━━ Available records ━━
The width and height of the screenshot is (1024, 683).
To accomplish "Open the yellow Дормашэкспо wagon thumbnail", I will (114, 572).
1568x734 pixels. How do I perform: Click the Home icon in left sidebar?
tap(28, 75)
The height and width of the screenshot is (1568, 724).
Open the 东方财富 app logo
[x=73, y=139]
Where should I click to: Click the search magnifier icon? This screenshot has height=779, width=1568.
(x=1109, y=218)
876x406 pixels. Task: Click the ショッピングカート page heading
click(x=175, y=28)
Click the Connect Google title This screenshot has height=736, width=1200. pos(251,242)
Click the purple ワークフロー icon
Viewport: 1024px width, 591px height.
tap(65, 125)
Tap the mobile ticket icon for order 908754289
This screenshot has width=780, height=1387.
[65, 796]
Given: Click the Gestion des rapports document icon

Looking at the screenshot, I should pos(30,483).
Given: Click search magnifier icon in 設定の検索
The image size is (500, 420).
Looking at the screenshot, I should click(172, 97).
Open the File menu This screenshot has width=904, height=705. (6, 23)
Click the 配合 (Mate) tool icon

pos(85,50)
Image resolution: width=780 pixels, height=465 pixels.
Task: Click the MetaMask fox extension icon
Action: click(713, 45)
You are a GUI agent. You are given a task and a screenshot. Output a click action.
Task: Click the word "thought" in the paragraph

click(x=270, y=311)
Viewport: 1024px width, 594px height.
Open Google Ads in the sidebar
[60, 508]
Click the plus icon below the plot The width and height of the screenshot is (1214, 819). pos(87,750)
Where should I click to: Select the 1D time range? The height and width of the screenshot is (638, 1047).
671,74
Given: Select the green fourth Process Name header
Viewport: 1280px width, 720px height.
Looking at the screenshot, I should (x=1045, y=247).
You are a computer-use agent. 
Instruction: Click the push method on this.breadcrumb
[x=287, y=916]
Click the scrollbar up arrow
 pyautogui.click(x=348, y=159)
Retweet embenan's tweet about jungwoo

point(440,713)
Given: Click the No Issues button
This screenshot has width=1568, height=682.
━━━
▶ [Problem statement]: All lines with the string "agent" must be copied from the data.

▶ [Exercise answer]:
You are a GUI agent. You are given a task and a screenshot. Output a click action.
You are a computer-use agent. 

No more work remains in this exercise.